Note that the relevant HERCON criteria are shown in brackets.
What is Significant? The house at 11 Grosvenor Court, Toorak is a double-storey limestone ashlar clad Arts and Crafts style building. It was designed by architect Bernard Sutton and built c1936 on land subdivided from the nineteenth century mansion Grosvenor.
Elements that contribute to the significance of the place include (but are not limited to):
-The original external form, materials and detailing of the building (notably the unpainted state of the limestone walls) where visible from the public realm.
-The high level of external intactness of the front and side elevations when viewed from the public realm.
-The domestic garden setting (but not the fabric of the garden itself)
-The stone front wall to Grosvenor Court.
Post war fabric is not significant.
How is it significant?
The house at 11 Grosvenor Court, Toorak is of local architectural significance to the City of Stonnington.
Why is it significant? Architecturally, the house is significant as a striking Arts and Crafts style composition, notable for its strong gabled forms, simple detailing, unusual limestone ashlar walls and its overall high integrity (Criterion D).
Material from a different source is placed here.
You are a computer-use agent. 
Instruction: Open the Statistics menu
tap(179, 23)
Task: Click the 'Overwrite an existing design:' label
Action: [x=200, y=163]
The house at 11 Grosvenor Court is an imposing double-storey Arts and Crafts style residence with walls of limestone ashlar brought to course. The street elevation is dominated by a central projecting full height gable and two subordinate lower gables which flank this central element. The three gables project from the principal transverse gable. The roof is steeply pitched and slate clad. The windows are steel framed casements with six lights per leaf. The rear garage has been extended, has a slate roof facing the street, and a contemporary garage door. The front boundary wall is of squared limestone rubble brought to course with colour variations creating a rustic effect in contrast with the dressed limestone walls of the house. Later additions to the rear are not evident from the public realm.
The house at 11 Grosvenor Road, Toorak illustrates the following themes, as identified in the Stonnington Thematic Environmental History (Context Pty Ltd, 2006):
8.1.3 - The end of an era - mansion estate subdivisions in the twentieth century
8.4.1 - Houses as a symbol of wealth, status and fashion
The house is of some historical interest as evidence of a major phase of development that took place in the 1920s and 1930s when many of Toorak's grand nineteenth century mansion estates were subdivided to create prestigious residential enclaves (TEH 8.1.3 The end of an era - mansion estate subdivisions in the twentieth century). Additionally, the place illustrates the role of architect designed houses as symbols of wealth, status and taste for Melbourne's upper classes of the interwar period (TEH 8.4.1 - Houses as a symbol of wealth, status and fashion).